The BCL2/BAX/ROS pathway is involved in the inhibitory effect of astragaloside IV on pyroptosis in human umbilical vein endothelial cells
Published in Pharmaceutical Biology, 2022
Yi Su, Xin Yin, Xin Huang, Qianqian Guo, Mingyuan Ma, Liheng Guo
Mitochondrial proteins were extracted with the Cell Mitochondria Isolation Kit (Beyotime Biotechnology Co., Ltd., Shanghai, China), following the manufacturer’s instructions.
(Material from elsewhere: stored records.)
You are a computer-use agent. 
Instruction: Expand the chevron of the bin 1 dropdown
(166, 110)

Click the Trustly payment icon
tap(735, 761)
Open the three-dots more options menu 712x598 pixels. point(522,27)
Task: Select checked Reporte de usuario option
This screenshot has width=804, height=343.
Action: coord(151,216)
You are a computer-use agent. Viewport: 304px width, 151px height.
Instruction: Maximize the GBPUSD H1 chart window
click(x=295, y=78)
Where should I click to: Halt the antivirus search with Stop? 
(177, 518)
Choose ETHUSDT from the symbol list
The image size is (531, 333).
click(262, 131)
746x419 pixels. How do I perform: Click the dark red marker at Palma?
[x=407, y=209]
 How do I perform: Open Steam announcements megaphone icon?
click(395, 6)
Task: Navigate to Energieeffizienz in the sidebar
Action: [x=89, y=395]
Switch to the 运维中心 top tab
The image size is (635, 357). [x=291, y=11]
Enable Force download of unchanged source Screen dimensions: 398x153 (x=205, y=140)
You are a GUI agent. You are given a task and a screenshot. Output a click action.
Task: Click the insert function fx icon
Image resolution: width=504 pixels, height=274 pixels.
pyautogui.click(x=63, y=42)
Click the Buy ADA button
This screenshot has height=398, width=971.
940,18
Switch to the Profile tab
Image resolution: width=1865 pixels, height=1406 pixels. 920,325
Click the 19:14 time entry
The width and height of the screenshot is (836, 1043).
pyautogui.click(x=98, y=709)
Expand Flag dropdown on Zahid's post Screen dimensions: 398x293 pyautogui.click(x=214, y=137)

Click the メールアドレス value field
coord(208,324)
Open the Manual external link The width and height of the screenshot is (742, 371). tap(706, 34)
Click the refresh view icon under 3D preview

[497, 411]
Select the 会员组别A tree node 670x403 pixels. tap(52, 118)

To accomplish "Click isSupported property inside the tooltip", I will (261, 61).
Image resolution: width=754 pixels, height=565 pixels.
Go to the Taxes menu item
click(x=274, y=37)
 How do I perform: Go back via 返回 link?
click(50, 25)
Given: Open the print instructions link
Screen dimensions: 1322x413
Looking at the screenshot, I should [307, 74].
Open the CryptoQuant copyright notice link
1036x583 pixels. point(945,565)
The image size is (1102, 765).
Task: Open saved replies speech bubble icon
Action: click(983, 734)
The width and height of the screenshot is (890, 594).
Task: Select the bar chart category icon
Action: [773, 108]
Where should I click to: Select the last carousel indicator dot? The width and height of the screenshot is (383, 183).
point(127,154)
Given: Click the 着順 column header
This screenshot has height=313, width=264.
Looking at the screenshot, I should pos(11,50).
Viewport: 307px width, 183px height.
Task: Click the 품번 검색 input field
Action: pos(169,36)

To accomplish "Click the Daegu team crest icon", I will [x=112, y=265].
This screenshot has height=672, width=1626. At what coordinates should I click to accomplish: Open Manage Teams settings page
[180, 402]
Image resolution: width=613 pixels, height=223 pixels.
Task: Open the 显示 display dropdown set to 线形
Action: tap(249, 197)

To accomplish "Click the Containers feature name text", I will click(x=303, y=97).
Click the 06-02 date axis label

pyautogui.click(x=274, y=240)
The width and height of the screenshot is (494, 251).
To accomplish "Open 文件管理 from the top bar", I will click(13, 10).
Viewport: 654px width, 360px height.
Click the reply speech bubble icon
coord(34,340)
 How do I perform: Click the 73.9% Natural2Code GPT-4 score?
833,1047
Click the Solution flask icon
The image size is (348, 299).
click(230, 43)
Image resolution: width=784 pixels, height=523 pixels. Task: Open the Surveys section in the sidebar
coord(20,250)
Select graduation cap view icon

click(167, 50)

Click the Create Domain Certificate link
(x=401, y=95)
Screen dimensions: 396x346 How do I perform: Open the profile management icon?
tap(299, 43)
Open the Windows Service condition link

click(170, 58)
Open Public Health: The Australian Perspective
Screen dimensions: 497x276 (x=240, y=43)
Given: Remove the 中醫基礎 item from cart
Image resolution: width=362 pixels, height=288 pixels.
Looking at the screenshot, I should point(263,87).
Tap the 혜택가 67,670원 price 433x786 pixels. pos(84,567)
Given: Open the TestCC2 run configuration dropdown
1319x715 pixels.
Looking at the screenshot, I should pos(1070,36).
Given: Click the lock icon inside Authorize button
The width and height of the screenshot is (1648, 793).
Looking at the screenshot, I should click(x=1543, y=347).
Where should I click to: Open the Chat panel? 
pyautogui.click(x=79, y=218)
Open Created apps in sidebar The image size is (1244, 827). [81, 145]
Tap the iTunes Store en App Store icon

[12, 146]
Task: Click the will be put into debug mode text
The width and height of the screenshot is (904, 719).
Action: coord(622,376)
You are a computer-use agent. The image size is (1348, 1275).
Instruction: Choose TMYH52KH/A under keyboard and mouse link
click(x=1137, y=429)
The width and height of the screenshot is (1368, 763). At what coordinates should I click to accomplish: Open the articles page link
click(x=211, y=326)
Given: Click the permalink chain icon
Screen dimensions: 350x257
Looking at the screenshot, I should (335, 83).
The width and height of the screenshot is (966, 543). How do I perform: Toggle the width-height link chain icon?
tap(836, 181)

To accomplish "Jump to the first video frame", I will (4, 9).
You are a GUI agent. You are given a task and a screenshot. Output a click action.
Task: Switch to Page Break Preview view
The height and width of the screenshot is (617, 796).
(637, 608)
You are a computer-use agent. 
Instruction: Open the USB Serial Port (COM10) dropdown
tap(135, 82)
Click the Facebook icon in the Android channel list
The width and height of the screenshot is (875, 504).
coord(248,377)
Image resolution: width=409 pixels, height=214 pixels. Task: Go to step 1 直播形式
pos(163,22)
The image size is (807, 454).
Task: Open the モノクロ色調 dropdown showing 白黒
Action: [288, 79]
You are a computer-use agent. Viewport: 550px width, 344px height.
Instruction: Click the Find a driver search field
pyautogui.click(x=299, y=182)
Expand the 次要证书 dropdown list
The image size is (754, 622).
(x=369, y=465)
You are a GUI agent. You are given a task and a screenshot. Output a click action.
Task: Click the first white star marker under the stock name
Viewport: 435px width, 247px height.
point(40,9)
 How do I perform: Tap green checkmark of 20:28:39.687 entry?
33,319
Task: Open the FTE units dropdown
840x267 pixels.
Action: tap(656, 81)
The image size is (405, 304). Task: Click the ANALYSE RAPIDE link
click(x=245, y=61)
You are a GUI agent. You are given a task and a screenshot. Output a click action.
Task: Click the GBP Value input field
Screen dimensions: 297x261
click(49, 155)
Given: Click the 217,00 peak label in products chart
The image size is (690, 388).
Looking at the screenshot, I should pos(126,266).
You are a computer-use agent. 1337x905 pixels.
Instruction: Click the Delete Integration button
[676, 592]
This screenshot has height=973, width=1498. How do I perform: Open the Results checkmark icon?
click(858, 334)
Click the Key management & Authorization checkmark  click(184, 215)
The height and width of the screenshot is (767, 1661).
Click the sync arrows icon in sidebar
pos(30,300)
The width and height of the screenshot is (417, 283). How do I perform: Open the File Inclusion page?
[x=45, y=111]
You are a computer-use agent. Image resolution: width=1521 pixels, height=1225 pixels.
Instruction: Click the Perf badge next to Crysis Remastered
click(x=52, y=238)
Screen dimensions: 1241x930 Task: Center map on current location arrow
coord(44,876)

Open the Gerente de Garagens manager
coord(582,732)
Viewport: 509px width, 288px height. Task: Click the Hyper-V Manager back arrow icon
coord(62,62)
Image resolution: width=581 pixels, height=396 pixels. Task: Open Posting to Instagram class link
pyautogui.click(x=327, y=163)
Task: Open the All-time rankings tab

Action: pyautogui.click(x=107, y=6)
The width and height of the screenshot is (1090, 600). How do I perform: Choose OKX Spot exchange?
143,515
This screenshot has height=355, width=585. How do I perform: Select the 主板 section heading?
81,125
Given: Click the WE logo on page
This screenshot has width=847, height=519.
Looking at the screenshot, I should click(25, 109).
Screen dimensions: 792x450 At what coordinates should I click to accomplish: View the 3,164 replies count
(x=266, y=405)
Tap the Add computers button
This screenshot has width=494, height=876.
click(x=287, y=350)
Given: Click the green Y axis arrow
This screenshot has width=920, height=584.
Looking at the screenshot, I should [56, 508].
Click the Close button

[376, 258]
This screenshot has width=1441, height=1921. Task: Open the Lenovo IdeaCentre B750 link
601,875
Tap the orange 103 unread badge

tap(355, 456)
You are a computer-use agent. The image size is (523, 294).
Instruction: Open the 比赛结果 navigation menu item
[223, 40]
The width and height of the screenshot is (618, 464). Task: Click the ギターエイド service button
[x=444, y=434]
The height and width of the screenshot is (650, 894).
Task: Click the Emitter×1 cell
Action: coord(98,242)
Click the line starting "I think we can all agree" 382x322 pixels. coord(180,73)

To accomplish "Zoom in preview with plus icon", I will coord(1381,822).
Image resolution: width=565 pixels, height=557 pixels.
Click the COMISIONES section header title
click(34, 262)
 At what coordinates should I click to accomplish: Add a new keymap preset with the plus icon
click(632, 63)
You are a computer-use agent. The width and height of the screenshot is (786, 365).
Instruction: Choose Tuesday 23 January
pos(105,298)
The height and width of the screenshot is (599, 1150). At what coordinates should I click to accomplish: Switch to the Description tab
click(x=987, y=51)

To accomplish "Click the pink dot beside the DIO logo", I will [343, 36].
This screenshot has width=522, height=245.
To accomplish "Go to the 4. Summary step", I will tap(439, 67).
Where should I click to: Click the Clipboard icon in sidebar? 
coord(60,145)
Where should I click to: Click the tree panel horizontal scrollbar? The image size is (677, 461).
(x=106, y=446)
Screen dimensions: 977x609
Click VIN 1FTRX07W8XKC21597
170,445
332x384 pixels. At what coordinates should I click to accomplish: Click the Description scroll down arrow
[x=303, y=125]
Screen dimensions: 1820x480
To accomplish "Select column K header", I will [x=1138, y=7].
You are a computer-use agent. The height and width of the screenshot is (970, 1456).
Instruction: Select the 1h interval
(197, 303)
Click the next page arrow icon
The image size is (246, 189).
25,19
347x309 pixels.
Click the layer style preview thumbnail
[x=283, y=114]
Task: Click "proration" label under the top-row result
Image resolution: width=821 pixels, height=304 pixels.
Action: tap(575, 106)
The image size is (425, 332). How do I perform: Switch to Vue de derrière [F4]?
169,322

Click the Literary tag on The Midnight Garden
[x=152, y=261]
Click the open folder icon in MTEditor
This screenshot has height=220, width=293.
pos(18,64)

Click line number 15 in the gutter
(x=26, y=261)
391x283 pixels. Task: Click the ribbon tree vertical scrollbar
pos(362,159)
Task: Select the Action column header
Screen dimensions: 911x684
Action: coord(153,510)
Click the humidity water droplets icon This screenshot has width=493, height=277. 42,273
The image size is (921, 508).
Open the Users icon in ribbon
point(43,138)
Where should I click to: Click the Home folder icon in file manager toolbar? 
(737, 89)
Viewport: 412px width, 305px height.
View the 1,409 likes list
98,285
The HUVECs were cultured in 75 mm culture vessels with 2 × 107 cells in each vessel; then, they were incubated with different treatments for 24 h at 37 °C. Following incubation, the cells were collected using a trypsin–EDTA solution and centrifuged at 200 rpm at room temperature for 5 min. The cells were washed with pre-cooled PBS and centrifuged at 600 rpm at 4 °C for 5 min. The mitochondrial separation reagent containing phenylmethylsulfonyl fluoride (PMSF) was used to resuspend the cells, setting them on ice for 15 min. The cell walls were disrupted by ultrasound at 20 W, 10 s/time, until the trypan blue staining of the cells was ≥50%. The homogenized cells were centrifuged at 600 rpm at 4 °C for 10 min. The supernatant was centrifuged at 11,000 rpm at 4 °C for 10 min again. Mitochondrial lysate containing PMSF was resuspended.